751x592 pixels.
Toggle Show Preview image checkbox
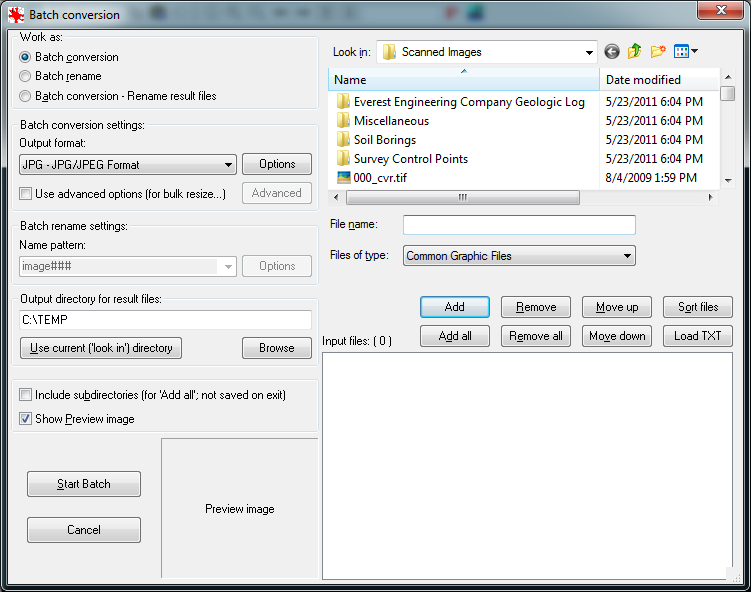[26, 419]
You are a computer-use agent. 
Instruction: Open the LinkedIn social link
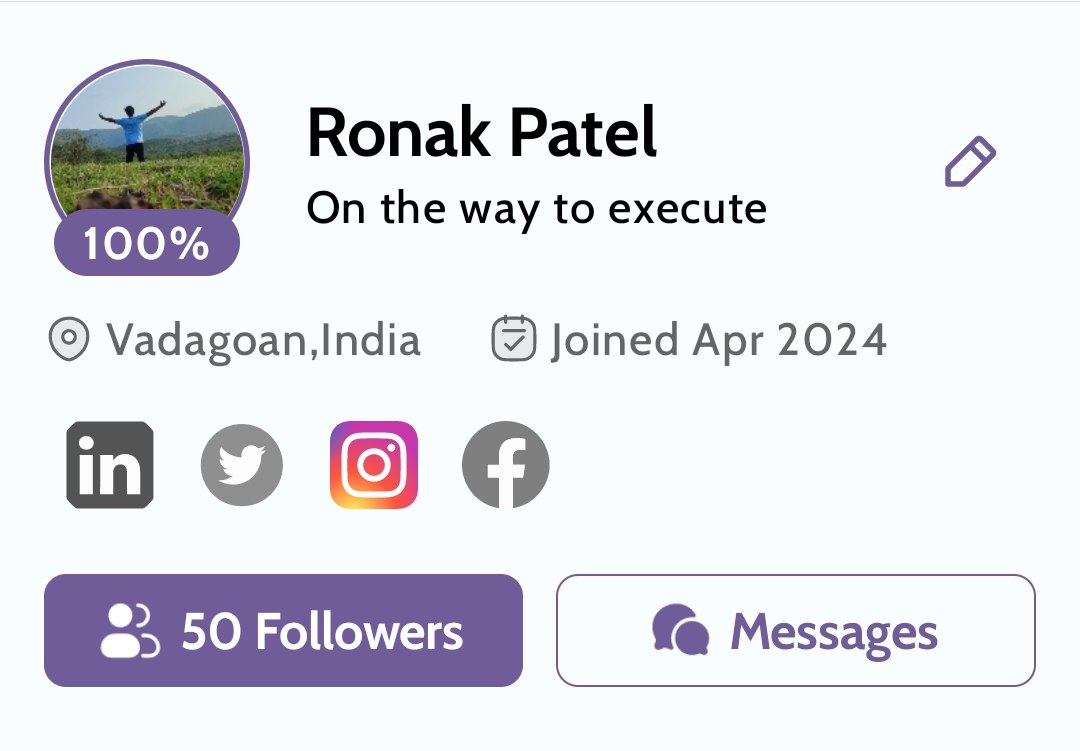(x=110, y=465)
──────
> _EXERCISE PROMPT_
As you output the material, omit the pictures but alter nothing else.

> _RESPONSE BELOW_
751x592 pixels.
Toggle Show Preview image checkbox
[26, 419]
You are a computer-use agent. 
Instruction: Open the LinkedIn social link
(x=110, y=465)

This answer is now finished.